- Opening Delimiter -

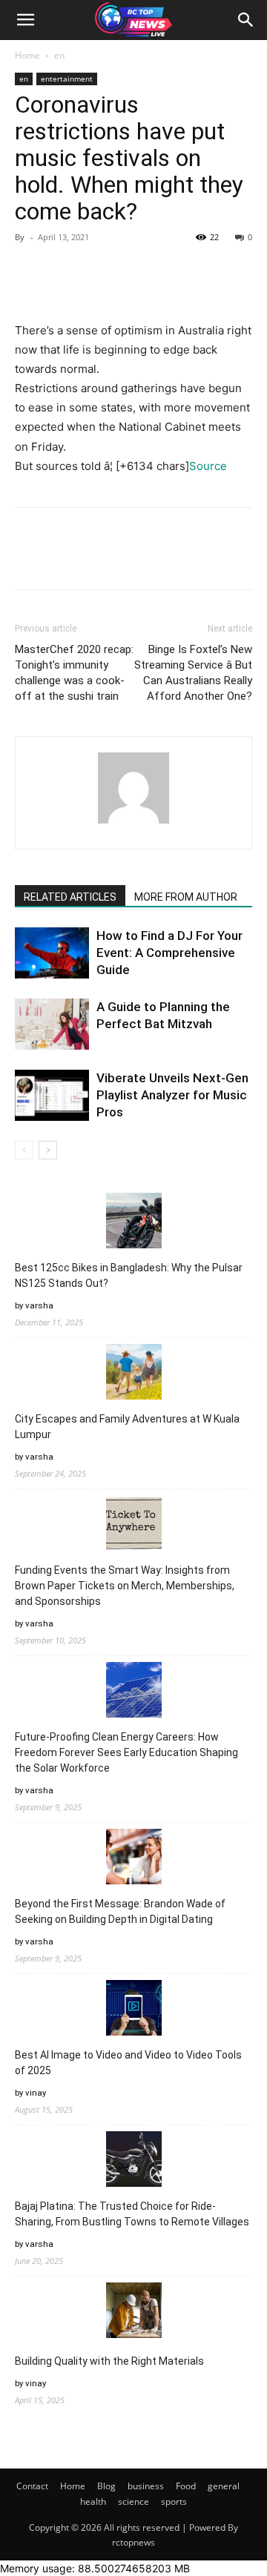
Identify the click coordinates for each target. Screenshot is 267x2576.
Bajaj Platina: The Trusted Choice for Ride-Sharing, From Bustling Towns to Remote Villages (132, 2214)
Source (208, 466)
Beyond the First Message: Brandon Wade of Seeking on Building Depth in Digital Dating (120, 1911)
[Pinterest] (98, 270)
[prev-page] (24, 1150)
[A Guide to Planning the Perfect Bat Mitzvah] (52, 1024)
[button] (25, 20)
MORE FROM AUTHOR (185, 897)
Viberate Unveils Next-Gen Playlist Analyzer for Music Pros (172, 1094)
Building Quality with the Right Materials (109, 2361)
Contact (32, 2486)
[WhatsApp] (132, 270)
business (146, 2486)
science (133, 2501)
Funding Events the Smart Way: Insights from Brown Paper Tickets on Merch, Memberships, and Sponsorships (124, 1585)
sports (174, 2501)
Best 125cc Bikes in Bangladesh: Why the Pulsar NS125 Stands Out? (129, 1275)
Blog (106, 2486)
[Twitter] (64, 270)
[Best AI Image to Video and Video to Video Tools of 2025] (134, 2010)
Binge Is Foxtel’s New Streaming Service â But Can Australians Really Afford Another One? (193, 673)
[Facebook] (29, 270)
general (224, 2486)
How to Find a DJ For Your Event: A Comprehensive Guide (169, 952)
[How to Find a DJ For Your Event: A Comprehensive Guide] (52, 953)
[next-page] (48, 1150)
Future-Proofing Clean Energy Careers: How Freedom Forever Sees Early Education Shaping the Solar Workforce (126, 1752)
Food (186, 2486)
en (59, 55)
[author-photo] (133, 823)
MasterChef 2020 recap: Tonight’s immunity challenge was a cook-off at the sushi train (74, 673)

- Closing Delimiter -

WHAT TO DO: Without the pictures, write out the listing exactly as it appears above.

COMPLETED TASK:
Identify the click coordinates for each target. Screenshot is 267x2576.
Bajaj Platina: The Trusted Choice for Ride-Sharing, From Bustling Towns to Remote Villages (132, 2214)
Source (208, 466)
Beyond the First Message: Brandon Wade of Seeking on Building Depth in Digital Dating (120, 1911)
[Pinterest] (98, 270)
[prev-page] (24, 1150)
[A Guide to Planning the Perfect Bat Mitzvah] (52, 1024)
[button] (25, 20)
MORE FROM AUTHOR (185, 897)
Viberate Unveils Next-Gen Playlist Analyzer for Music Pros (172, 1094)
Building Quality with the Right Materials (109, 2361)
Contact (32, 2486)
[WhatsApp] (132, 270)
business (146, 2486)
science (133, 2501)
Funding Events the Smart Way: Insights from Brown Paper Tickets on Merch, Memberships, and Sponsorships (124, 1585)
sports (174, 2501)
Best 125cc Bikes in Bangladesh: Why the Pulsar NS125 Stands Out? (129, 1275)
Blog (106, 2486)
[Twitter] (64, 270)
[Best AI Image to Video and Video to Video Tools of 2025] (134, 2010)
Binge Is Foxtel’s New Streaming Service â But Can Australians Really Afford Another One? (193, 673)
[Facebook] (29, 270)
general (224, 2486)
How to Find a DJ For Your Event: A Comprehensive Guide (169, 952)
[How to Find a DJ For Your Event: A Comprehensive Guide] (52, 953)
[next-page] (48, 1150)
Future-Proofing Clean Energy Careers: How Freedom Forever Sees Early Education Shaping the Solar Workforce (126, 1752)
Food (186, 2486)
en (59, 55)
[author-photo] (133, 823)
MasterChef 2020 recap: Tonight’s immunity challenge was a cook-off at the sushi train (74, 673)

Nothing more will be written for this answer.